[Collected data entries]
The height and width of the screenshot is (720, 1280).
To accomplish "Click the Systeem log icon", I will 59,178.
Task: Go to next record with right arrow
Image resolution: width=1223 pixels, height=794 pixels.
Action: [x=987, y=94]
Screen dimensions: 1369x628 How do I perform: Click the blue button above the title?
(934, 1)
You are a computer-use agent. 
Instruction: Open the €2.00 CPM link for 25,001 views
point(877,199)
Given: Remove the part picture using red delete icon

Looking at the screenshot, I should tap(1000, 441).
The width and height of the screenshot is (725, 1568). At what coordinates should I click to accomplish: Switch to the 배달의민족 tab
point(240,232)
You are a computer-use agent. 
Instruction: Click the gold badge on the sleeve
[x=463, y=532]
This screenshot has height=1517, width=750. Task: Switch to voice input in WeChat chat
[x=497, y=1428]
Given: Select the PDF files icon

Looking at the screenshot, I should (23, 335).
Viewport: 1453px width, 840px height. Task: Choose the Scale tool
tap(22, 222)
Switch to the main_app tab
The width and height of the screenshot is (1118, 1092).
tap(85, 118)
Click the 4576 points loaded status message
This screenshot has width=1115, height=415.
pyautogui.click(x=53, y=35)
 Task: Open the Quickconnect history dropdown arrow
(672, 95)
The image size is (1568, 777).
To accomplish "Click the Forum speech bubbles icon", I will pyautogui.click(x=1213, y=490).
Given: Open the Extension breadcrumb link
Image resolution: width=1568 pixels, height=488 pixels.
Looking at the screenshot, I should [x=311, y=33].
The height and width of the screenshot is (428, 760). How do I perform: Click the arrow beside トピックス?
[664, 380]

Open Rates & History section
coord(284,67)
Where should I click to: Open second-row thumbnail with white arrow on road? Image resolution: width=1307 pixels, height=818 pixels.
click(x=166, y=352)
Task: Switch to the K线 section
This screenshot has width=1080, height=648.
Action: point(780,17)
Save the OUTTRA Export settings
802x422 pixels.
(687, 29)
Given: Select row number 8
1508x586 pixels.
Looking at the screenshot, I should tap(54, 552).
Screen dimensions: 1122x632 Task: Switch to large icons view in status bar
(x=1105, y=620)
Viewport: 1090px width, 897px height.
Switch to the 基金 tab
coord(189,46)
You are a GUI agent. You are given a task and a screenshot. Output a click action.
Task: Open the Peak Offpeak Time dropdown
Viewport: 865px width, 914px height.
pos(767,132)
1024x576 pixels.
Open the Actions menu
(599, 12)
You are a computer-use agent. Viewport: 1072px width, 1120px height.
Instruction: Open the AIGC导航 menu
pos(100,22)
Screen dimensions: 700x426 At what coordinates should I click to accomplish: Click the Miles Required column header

◆ GOAL OF THE EXERCISE: Review the entries above and return every line where "will" appears.

◆ YOUR RESPONSE:
To accomplish "Click the Systeem log icon", I will 59,178.
To accomplish "Click the Forum speech bubbles icon", I will pyautogui.click(x=1213, y=490).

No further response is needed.